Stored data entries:
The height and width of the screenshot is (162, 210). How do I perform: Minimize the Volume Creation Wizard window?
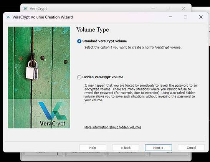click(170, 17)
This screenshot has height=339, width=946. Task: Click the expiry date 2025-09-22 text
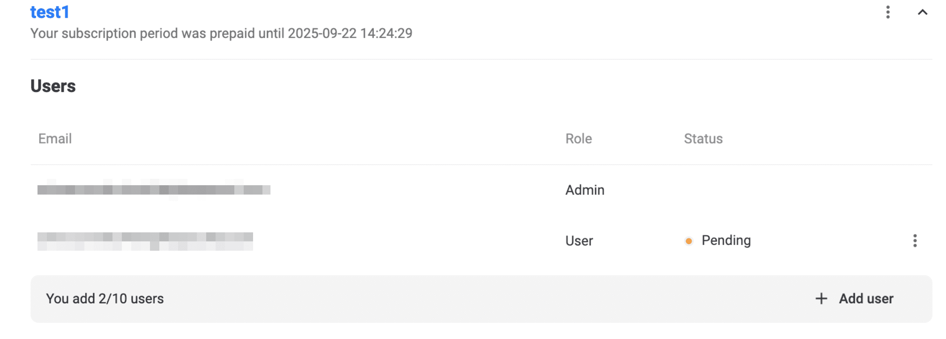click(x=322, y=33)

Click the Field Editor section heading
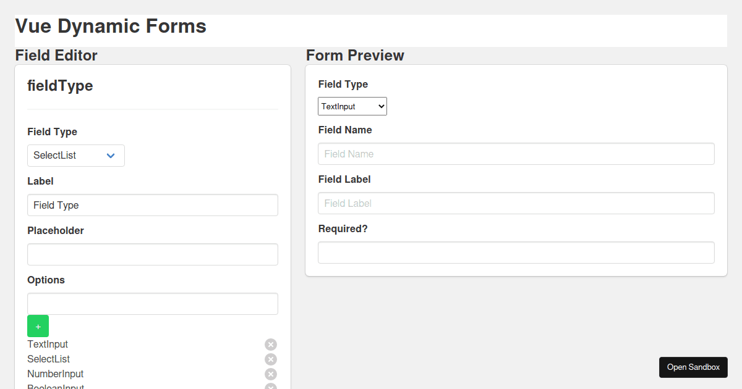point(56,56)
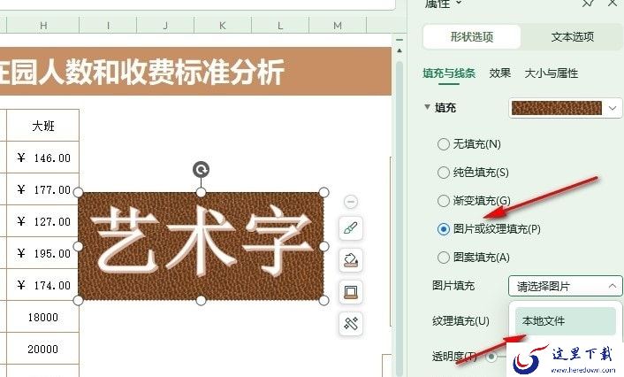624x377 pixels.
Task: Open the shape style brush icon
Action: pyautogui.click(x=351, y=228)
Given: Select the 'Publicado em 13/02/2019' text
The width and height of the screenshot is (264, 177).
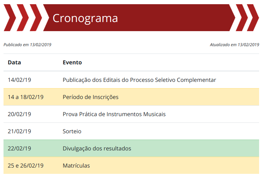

EXERCISE INSTRUCTIONS> Write out each record exactly as shown, but not its pictures.

RESPONSE FOR THIS EXERCISE>
The height and width of the screenshot is (162, 210). How do I perform: Minimize the Volume Creation Wizard window?
click(170, 17)
This screenshot has height=339, width=946. Task: Click the expiry date 2025-09-22 text
click(x=322, y=33)

Click the Field Editor section heading
point(56,56)
624x377 pixels.
Task: Open the shape style brush icon
Action: pyautogui.click(x=351, y=228)
Given: Select the 'Publicado em 13/02/2019' text
The width and height of the screenshot is (264, 177).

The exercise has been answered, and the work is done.